Records provided section start
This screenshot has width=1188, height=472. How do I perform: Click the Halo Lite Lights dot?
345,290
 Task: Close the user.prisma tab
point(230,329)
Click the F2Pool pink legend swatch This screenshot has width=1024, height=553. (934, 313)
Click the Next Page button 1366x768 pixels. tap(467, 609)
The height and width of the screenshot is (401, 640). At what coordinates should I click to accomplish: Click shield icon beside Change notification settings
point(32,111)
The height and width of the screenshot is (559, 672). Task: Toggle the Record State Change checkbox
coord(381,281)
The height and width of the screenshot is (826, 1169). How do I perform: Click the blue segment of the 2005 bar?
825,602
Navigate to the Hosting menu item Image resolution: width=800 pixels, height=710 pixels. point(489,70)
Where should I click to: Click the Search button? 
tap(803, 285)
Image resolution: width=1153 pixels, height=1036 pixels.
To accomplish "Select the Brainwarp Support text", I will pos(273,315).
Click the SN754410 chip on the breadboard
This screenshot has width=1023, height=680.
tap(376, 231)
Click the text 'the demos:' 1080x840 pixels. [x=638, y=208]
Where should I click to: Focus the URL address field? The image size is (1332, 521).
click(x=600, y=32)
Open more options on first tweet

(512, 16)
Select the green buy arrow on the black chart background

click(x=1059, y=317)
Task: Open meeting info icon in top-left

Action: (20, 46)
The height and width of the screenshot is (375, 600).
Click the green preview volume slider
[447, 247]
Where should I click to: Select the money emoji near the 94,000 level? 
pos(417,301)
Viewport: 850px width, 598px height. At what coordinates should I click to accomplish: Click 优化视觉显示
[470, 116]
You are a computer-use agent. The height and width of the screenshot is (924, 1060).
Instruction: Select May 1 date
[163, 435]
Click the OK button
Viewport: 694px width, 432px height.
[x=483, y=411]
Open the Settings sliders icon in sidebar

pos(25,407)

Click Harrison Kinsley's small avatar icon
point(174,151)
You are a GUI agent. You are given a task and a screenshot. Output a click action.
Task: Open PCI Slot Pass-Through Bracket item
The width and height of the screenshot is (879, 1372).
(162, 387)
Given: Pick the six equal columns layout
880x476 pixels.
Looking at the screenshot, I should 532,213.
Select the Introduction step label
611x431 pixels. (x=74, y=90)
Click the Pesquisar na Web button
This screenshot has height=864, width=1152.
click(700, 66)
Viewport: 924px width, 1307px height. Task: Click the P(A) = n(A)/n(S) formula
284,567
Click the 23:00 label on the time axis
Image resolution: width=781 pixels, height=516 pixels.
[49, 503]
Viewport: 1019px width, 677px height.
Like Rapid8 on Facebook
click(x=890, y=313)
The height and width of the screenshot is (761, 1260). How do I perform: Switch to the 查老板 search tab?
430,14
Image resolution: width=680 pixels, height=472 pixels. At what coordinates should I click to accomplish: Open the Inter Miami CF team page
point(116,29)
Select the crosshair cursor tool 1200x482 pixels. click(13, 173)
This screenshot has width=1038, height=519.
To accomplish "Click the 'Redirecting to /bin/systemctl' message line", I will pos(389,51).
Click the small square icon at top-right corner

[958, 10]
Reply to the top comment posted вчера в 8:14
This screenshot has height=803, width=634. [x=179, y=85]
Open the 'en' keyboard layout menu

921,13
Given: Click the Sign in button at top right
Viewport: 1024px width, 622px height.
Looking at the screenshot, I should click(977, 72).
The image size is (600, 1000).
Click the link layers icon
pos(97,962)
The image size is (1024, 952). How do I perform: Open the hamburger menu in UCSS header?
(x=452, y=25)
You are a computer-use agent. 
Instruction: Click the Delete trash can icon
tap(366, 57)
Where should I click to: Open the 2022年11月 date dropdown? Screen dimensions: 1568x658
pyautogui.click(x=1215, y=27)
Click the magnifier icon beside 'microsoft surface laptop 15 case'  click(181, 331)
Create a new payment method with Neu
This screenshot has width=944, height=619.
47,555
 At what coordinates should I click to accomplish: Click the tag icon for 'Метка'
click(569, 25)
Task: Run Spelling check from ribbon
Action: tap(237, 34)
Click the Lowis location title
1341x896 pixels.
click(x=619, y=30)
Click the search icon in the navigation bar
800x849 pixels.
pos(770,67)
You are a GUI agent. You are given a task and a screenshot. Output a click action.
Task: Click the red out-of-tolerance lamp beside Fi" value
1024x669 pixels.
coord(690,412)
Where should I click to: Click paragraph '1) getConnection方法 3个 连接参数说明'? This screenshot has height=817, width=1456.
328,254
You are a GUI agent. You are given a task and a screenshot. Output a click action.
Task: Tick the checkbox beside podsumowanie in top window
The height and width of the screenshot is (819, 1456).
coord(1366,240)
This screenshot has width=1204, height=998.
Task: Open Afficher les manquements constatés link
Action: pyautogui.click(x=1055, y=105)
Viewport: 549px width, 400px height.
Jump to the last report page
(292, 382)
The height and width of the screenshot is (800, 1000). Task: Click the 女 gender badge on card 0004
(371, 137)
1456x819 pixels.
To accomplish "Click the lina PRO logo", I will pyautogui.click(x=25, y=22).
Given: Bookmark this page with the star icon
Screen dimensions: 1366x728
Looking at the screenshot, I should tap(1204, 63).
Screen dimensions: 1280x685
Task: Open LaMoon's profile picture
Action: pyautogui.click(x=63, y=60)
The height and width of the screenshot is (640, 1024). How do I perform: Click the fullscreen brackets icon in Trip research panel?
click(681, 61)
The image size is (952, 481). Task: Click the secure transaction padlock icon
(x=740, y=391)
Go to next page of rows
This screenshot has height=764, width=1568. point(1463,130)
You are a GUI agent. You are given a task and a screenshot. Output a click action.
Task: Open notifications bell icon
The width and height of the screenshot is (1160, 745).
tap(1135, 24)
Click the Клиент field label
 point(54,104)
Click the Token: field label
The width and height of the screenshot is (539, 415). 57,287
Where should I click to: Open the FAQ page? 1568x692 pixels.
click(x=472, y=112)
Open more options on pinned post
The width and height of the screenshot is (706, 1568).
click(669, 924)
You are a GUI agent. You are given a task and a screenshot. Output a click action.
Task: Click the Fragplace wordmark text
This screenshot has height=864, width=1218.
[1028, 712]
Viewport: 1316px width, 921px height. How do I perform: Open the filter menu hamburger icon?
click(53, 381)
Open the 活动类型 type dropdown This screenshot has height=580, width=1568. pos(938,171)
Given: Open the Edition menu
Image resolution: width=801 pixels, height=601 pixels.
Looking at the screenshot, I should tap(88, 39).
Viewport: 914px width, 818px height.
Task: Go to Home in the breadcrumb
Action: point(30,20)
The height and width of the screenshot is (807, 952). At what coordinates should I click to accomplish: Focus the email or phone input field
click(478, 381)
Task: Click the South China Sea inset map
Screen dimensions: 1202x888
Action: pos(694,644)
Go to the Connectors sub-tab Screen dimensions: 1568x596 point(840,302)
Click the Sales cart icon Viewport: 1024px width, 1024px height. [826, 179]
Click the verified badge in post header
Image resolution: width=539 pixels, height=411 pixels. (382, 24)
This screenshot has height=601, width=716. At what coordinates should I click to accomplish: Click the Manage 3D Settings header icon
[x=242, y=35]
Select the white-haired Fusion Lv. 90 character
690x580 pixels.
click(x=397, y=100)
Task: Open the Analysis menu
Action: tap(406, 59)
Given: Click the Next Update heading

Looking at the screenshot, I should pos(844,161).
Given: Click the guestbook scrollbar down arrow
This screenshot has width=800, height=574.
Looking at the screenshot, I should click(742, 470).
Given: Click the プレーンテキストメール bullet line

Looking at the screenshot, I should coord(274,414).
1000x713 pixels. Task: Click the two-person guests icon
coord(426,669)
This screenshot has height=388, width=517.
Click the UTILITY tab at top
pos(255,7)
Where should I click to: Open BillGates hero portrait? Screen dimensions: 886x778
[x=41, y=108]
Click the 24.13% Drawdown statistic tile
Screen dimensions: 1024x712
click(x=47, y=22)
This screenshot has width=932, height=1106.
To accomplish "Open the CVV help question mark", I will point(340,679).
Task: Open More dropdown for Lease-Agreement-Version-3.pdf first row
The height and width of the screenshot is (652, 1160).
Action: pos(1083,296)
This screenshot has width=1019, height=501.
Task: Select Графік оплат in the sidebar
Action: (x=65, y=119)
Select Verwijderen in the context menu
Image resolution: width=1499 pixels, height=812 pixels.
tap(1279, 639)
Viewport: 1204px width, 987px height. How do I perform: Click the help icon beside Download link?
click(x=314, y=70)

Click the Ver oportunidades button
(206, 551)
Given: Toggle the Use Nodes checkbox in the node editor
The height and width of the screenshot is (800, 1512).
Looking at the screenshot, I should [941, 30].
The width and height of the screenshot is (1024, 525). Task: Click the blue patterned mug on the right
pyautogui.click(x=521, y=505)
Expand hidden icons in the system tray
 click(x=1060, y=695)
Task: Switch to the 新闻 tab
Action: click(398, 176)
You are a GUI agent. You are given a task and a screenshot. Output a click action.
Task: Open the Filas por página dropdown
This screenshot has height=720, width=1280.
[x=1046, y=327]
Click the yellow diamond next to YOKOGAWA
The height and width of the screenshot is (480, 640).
Records provided section end
| Work order |
Only the lines from the one with "Click the UTILITY tab at top" through the last line of the records belong in the answer, each copied exactly.

| Response area |
Click the UTILITY tab at top
pos(255,7)
Where should I click to: Open BillGates hero portrait? Screen dimensions: 886x778
[x=41, y=108]
Click the 24.13% Drawdown statistic tile
Screen dimensions: 1024x712
click(x=47, y=22)
This screenshot has width=932, height=1106.
To accomplish "Open the CVV help question mark", I will point(340,679).
Task: Open More dropdown for Lease-Agreement-Version-3.pdf first row
The height and width of the screenshot is (652, 1160).
Action: pos(1083,296)
This screenshot has width=1019, height=501.
Task: Select Графік оплат in the sidebar
Action: (x=65, y=119)
Select Verwijderen in the context menu
Image resolution: width=1499 pixels, height=812 pixels.
tap(1279, 639)
Viewport: 1204px width, 987px height. How do I perform: Click the help icon beside Download link?
click(x=314, y=70)

Click the Ver oportunidades button
(206, 551)
Given: Toggle the Use Nodes checkbox in the node editor
The height and width of the screenshot is (800, 1512).
Looking at the screenshot, I should [941, 30].
The width and height of the screenshot is (1024, 525). Task: Click the blue patterned mug on the right
pyautogui.click(x=521, y=505)
Expand hidden icons in the system tray
 click(x=1060, y=695)
Task: Switch to the 新闻 tab
Action: click(398, 176)
You are a GUI agent. You are given a task and a screenshot. Output a click action.
Task: Open the Filas por página dropdown
This screenshot has height=720, width=1280.
[x=1046, y=327]
Click the yellow diamond next to YOKOGAWA
The height and width of the screenshot is (480, 640).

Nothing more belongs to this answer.